Investidores têm direcionado bilhões de dólares para empresas de inteligência artificial nos últimos anos, impulsionados pelo domínio da tecnologia no Vale do Silício e no mundo. No entanto, nem todas as startups de software como serviço baseadas em IA captam a atenção dos investidores de capital de risco. Especialistas consultados destacam preferências por soluções com profundidade e integração em fluxos críticos, enquanto evitam opções genéricas ou superficiais.
Categorias Populares entre Investidores
Startups que constroem infraestrutura nativa de IA atraem interesse, assim como soluções de SaaS verticais com dados proprietários. Sistemas de ação, que auxiliam usuários a completar tarefas, também são valorizados, junto a plataformas profundamente integradas em fluxos de trabalho essenciais. Aaron Holiday, sócio-gerente da 645 Ventures, enfatizou essas áreas como foco atual dos investimentos.
Tipos de Startups Considerados Desinteressantes
Empresas que desenvolvem camadas finas de fluxo de trabalho, ferramentas horizontais genéricas, gerenciamento de produtos leve e análises superficiais perdem apelo. Essas opções são vistas como chatas pelos investidores, pois representam tarefas que agentes de IA já realizam. Abdul Abdirahman, investidor da F-Prime, reforçou que softwares verticais genéricos sem barreiras de dados proprietários não são mais populares.

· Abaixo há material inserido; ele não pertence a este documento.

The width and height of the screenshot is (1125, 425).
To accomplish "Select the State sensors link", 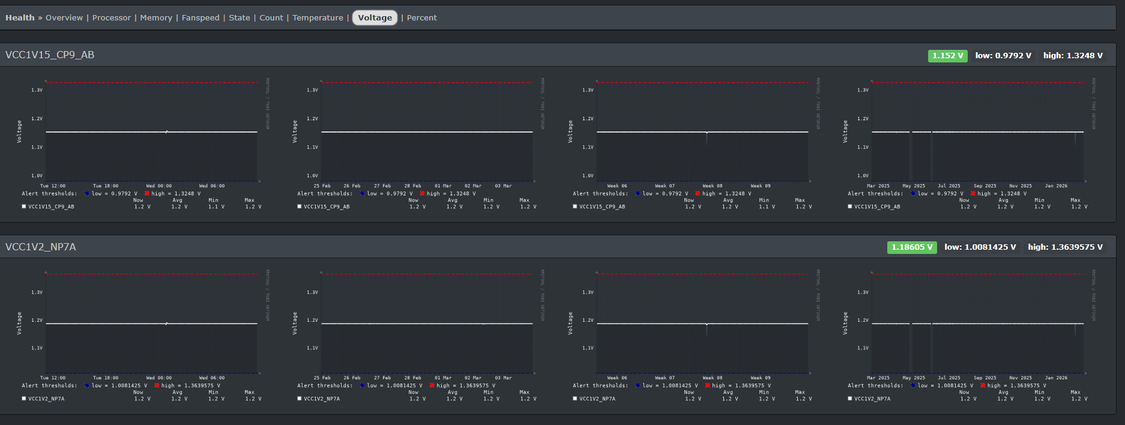I will [x=239, y=18].
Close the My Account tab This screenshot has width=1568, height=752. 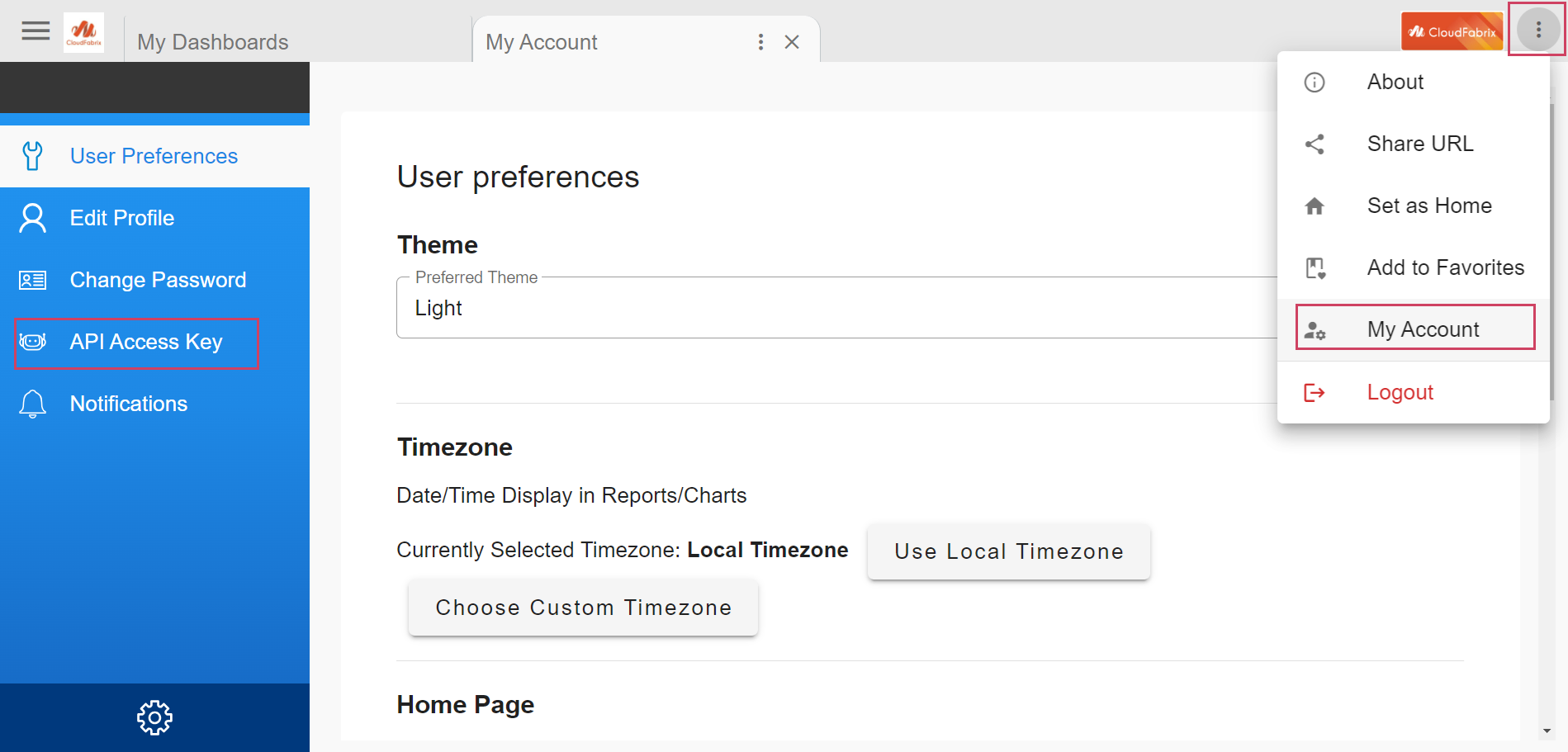click(792, 42)
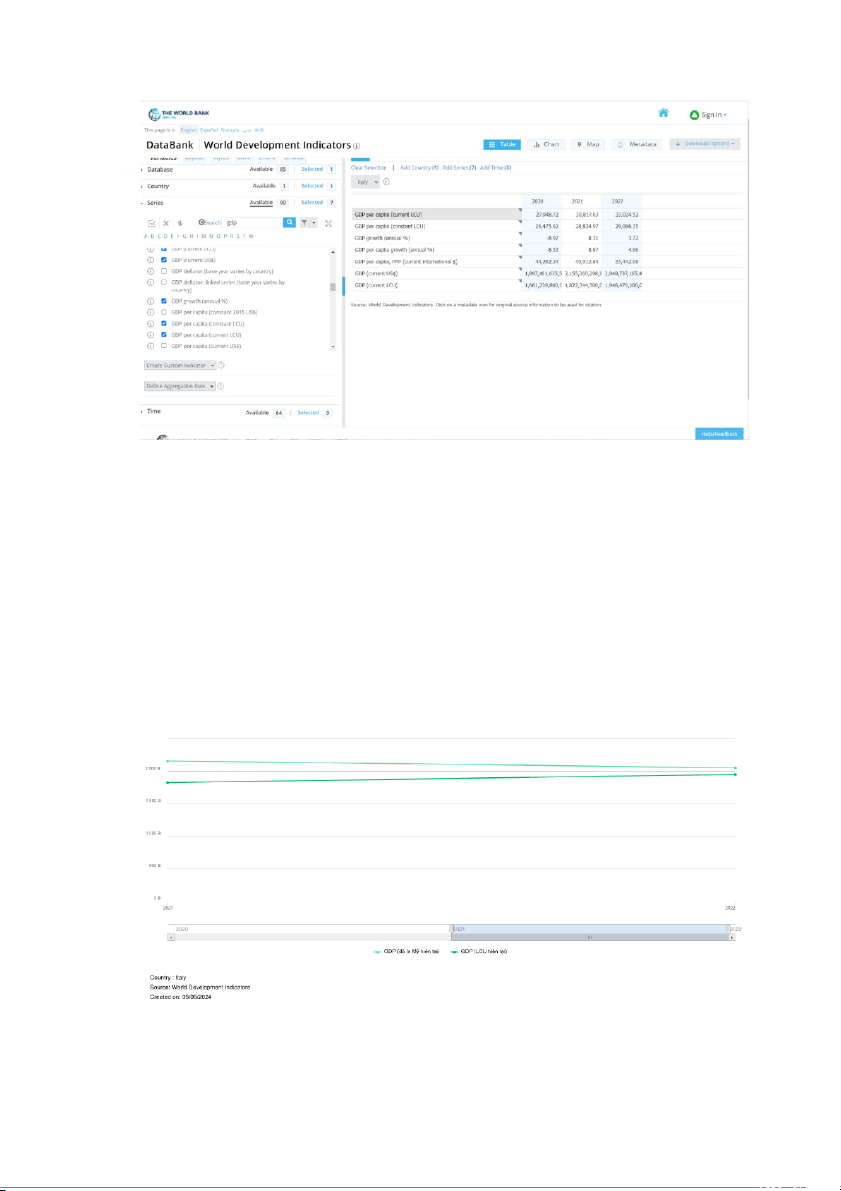Click the series search input field
Viewport: 841px width, 1191px height.
tap(254, 222)
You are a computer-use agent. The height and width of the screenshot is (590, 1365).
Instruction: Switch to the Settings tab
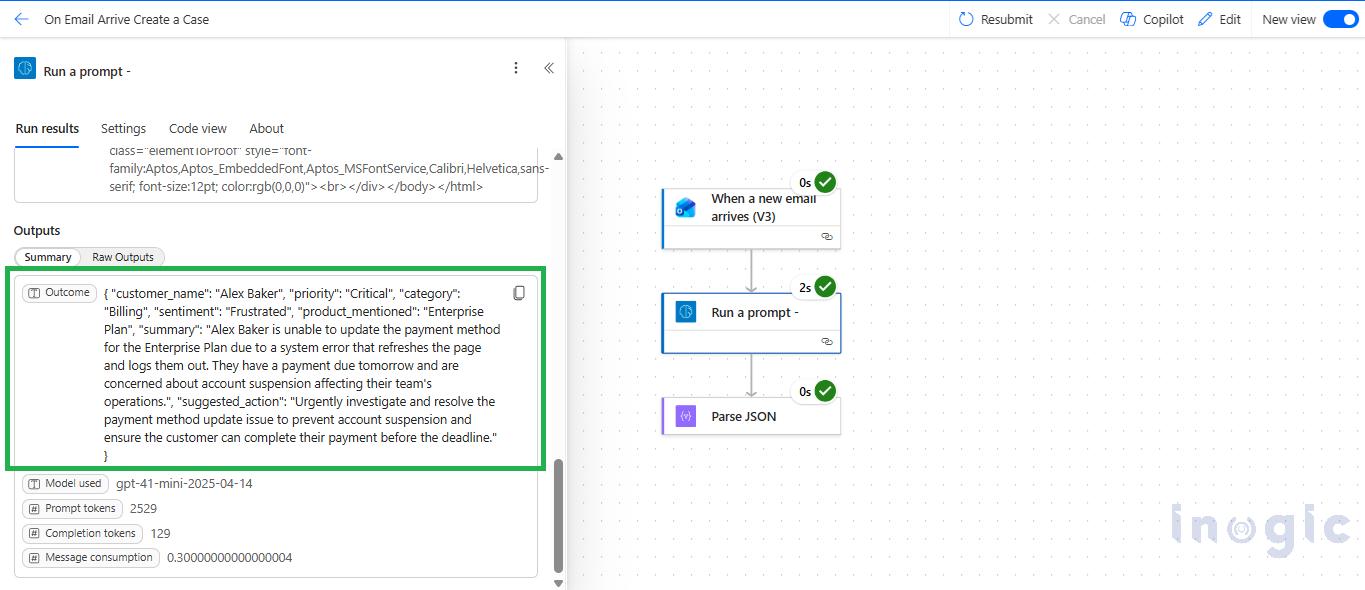(123, 128)
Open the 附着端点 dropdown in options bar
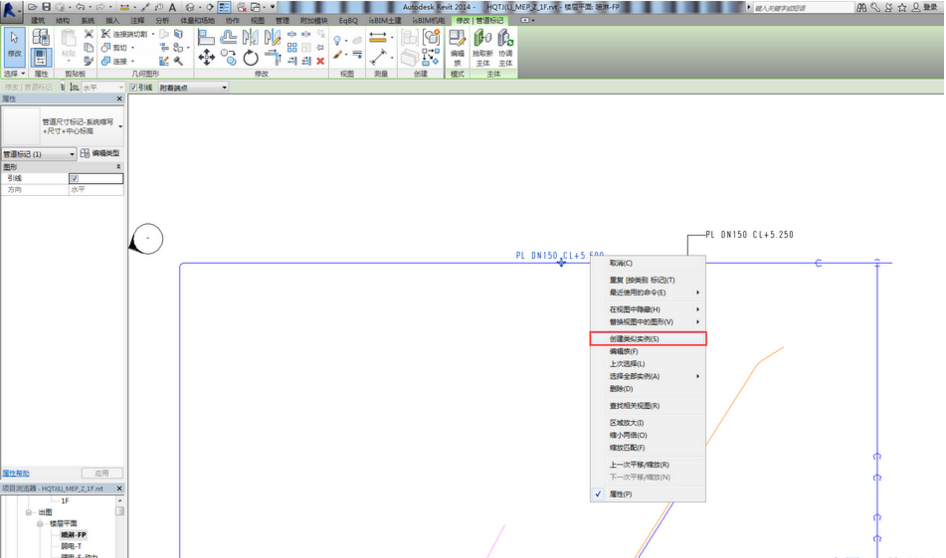This screenshot has width=946, height=558. (224, 87)
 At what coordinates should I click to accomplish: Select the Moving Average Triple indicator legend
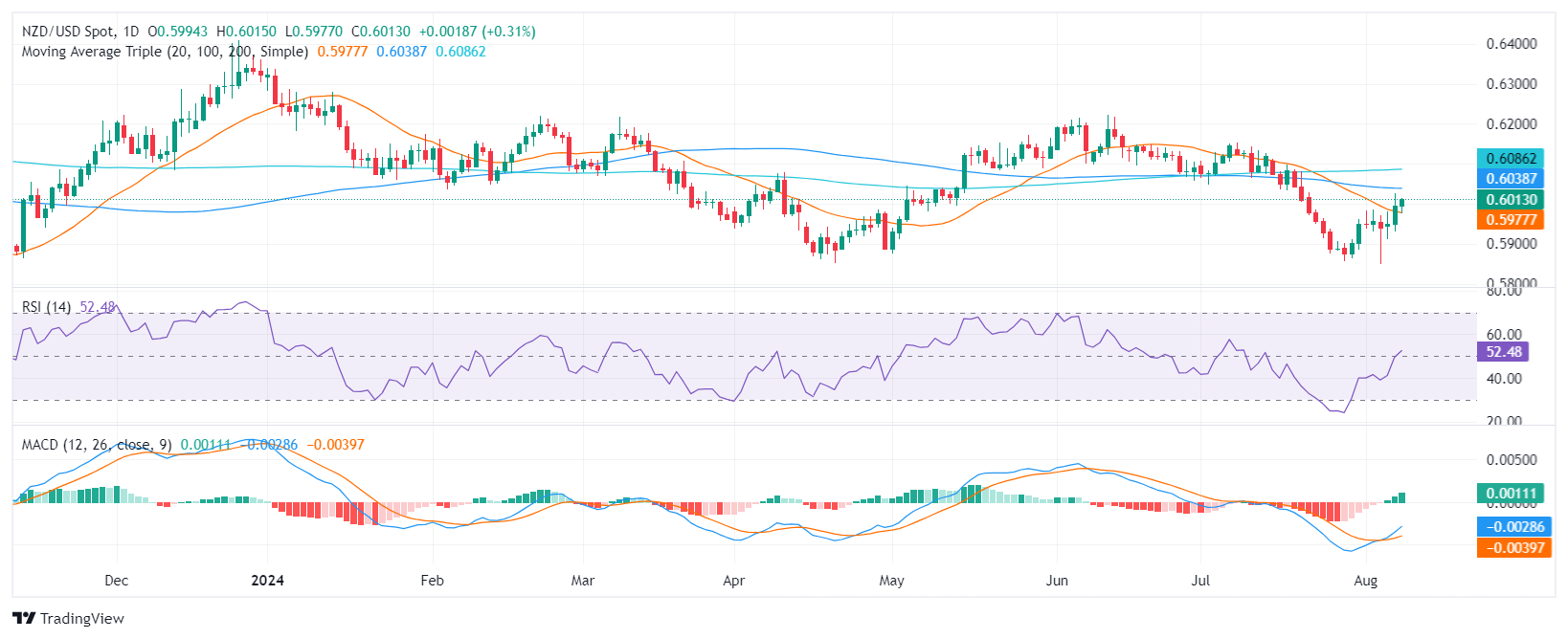pyautogui.click(x=165, y=52)
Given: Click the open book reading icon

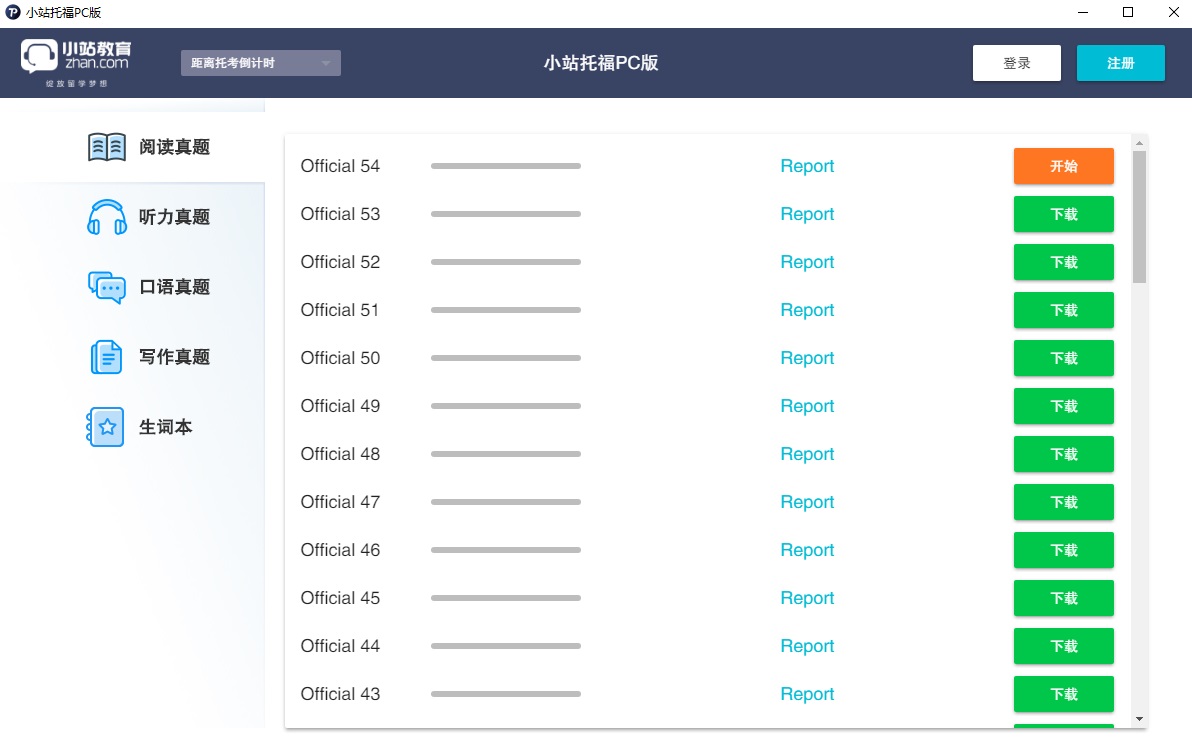Looking at the screenshot, I should pyautogui.click(x=107, y=147).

Profundidade de Produto como Diferencial
Igor Ryabenkiy, fundador e sócio-gerente da AltaIR Capital, indicou que os investidores evitam qualquer iniciativa sem profundidade significativa no produto. A diferenciação baseada principalmente em interface de usuário e automação não basta mais, dado o declínio na barreira de entrada. Ele acrescentou que a construção de uma barreira real se tornou mais difícil nesse contexto.
Recomendações para Novas Empresas
Novas empresas devem se centrar na propriedade real de fluxos de trabalho e na compreensão clara do problema desde o início. Códigos extensos não representam mais uma vantagem; o que importa é a velocidade, o foco e a capacidade de adaptação rápida. Modelos de precificação flexíveis, como os baseados em consumo, são mais viáveis do que os rígidos por assento por usuário.
Além disso, o que torna o SaaS atraente reside na profundidade e na expertise, com ferramentas embedadas em fluxos críticos. Empresas devem integrar IA de forma profunda em seus produtos e atualizar o marketing para refletir isso. Ryabenkiy observou que os investidores redirecionam capital para negócios que detêm fluxos de trabalho, dados e expertise de domínio, afastando-se de produtos facilmente copiáveis.